Consultor de marcas e influenciadores de vídeos dá dicas para ter relevância no YouTube

Durante a terceira edição do seminário internacional de jornalismo, nesta terça-feira (18/11) o publicitário Gustavo Teles, CEO e fundador da agência Influencers – Marketing de Influência, falou sobre o mercado de vídeos na internet e como transformar o hobby em negócio.

Atualizado em 18/11/2014 às 15:11, por Danúbia Paraizo.


Crédito:Danúbia Guimarães Gustavo Teles, CEO e fundador da agência Influencers
A consultoria nasceu em 2013 e tem objetivo de transformar a influência de produtores de conteúdo online em engajamento para marcas. Gerando cerca de 150 milhões views mensais, a agência faz a ponte entre as empresas que desejam se aproximar de pessoas que já rendem grande audiência na rede.

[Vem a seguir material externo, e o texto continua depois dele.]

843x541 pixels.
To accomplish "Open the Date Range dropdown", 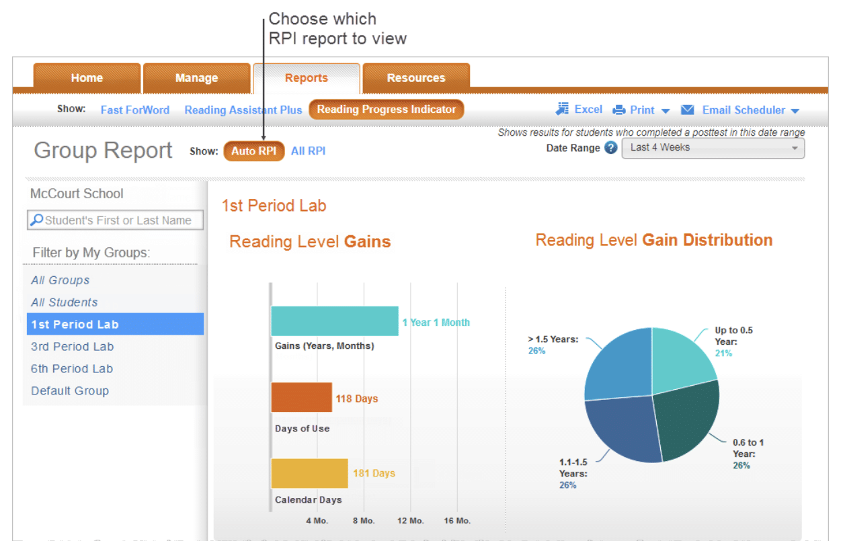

Um dos cases da Influencers é o do gamer Bruno Aiub, do canal Monark. Ele é o atual garoto propaganda do Live TIM e costuma fazer merchandising para outras marcas, como Lojas Americanas.
“A agência começou despretensiosamente entendendo que poderia gerar mais valor para criadores de conteúdo. A gente percebeu que há um hiato entre marcas, agências, clientes e criadores de conteúdo. Eles não estavam sabendo se comunicar. É aí que a gente entra. Entendemos a demanda das marcas, o timing das coisas, mas também entende a vaidade dos influenciadores”.
IMPRENSA: A internet democratizou o compartilhamento de vídeos e fotos na internet. Como transformar isso em negócio? Gustavo Teles: No Brasil a gente ainda está engatinhando, mas principalmente isso já é mais avançado. Há algumas formas de fazer parte desse engajamento nos vídeos: desde você se tornar parceiro do YouTube e ter seus vídeos monetizados, ganhando uma grana em cima disso até mesmo fazer marketing de influência. Ou seja, o conteúdo é usado como estratégia de marketing. Em determinado canal, por exemplo, o produtor do vídeo vai estar usando um relógio patrocinado por determinada marca. Ou os óculos, bebidas. Ou a marca criar seu próprio canal no YouTube. Então, tem desde o criador de conteúdo que pode literalmente virar um garoto propaganda a uma marca que pode usar um canal para engajar seu público e porque não, comercializar seus produtos também.
Qual é o perfil de marcas que buscam por esse tipo de engajamento? A maioria ainda são marcas mais jovens, mas isso está mudando. Isso porque a gente vê que além dos jovens, mães, pais, avós também acessam internet, consumindo vídeos no YouTube. Isso se transformou em uma cultural pós-moderna e, à medida que essa audiência entre outras idades vai crescendo, as marcas vão começando a se interessar mais. Já começaram. De 2013 para cá houve um crescimento de verba publicitária na internet, principalmente em vídeo, de 30%. A tendência para o ano que vem é que seja de 60%. Algum meio está sofrendo com isso. No caso, o impresso.
Para a marca o que compensa mais: abrir um canal próprio de vídeos ou investir em parcerias com influenciadores que já têm muita audiência na rede? Vai depender da estratégia da marca. Não adianta você abrir um lugar se você não mantê-lo arrumado. Ter um canal é algo que demanda profissionais, continuidade, qualidade, e nem todas as marcas sabem qual é a linguagem adequada. Assim como no cinema e na TV, a internet tem um idioma próprio que poucas pessoas sabem. Se a marca for um pouco inteligente, ela contrata um menino de 16 anos para se consultor de identidade de linguagem dela para saber como criar o conteúdo. Dependendo da estratégia a marca pode ter um canal próprio, mas daí ela não deve deixar de impulsionar o canal dela em outros canais de mesmo nicho de influência que ela quer alcançar.